Convert the lines below into a JSON list of strings, one string per line, skipping blank lines and omitting the pictures.

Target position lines
************

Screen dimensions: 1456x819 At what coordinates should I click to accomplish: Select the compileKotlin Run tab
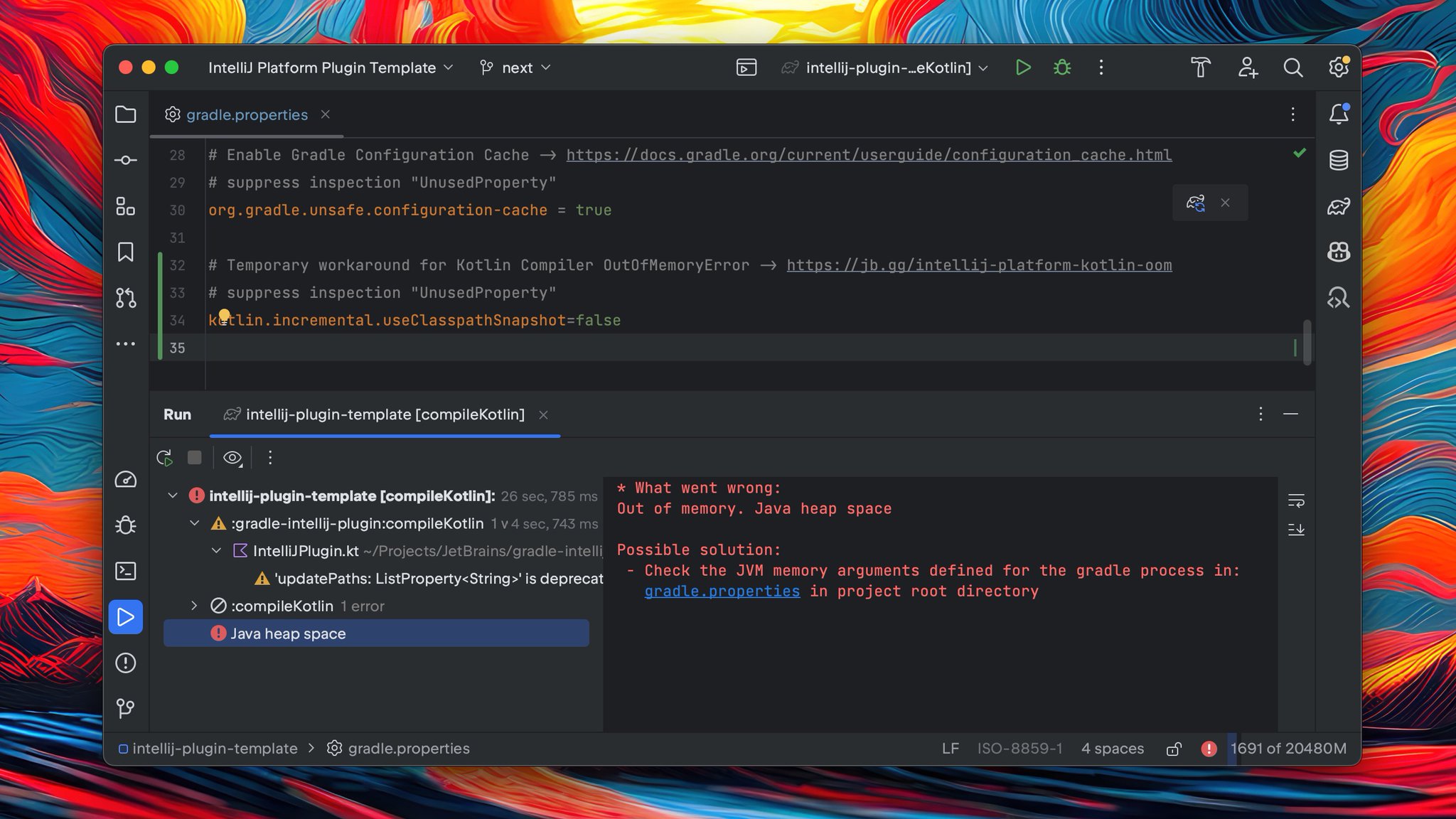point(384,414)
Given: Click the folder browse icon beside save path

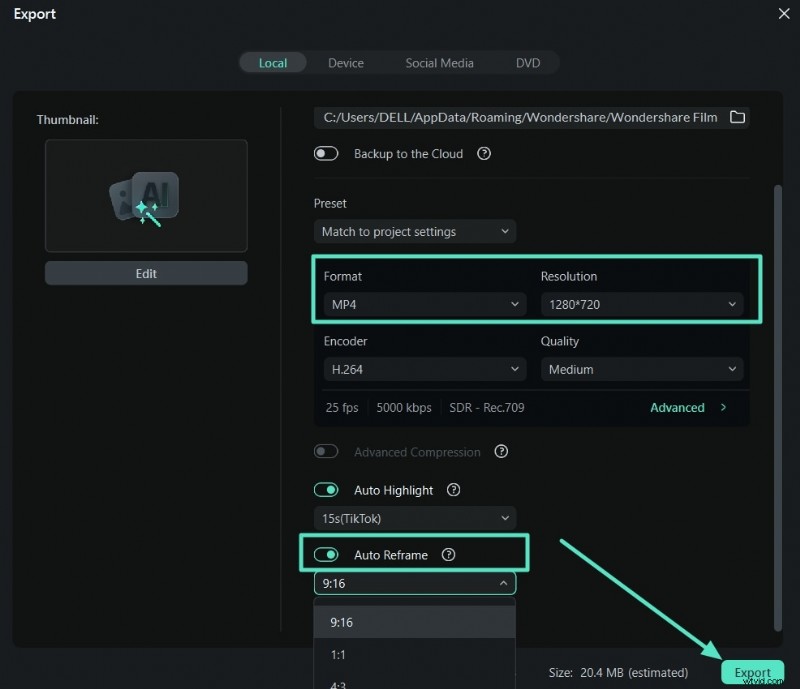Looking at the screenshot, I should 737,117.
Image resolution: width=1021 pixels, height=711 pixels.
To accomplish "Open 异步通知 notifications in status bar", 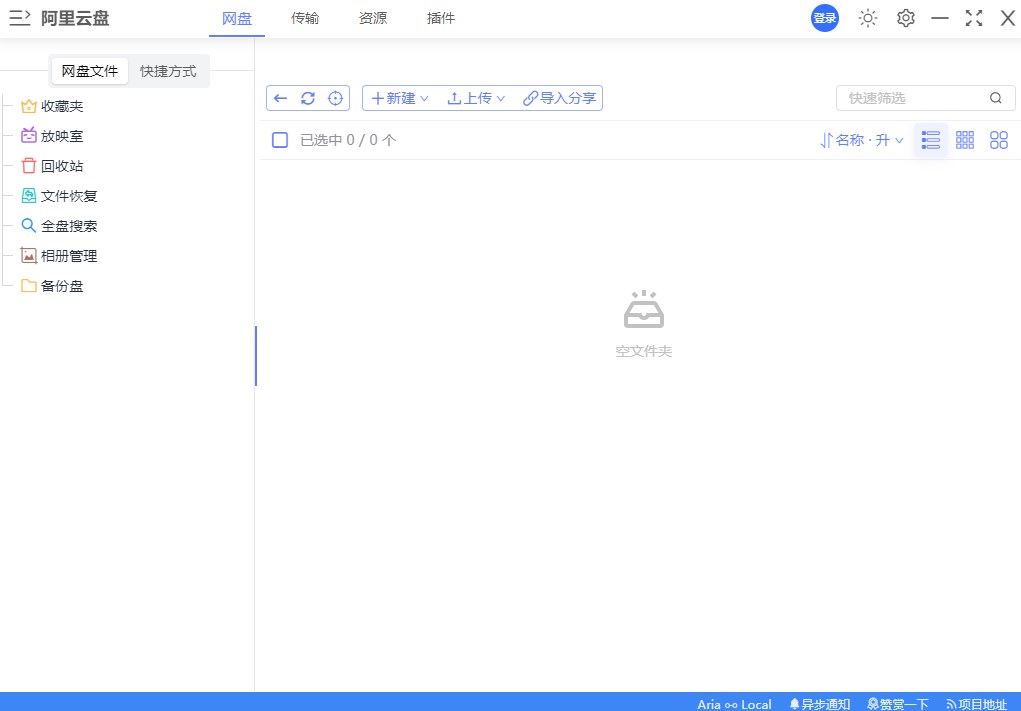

************

=== Exercise answer ===
[
  "Screen dimensions: 1456x819 At what coordinates should I click to accomplish: Select the compileKotlin Run tab",
  "point(384,414)",
  "Given: Click the folder browse icon beside save path",
  "Looking at the screenshot, I should 737,117.",
  "Image resolution: width=1021 pixels, height=711 pixels.",
  "To accomplish \"Open 异步通知 notifications in status bar\", "
]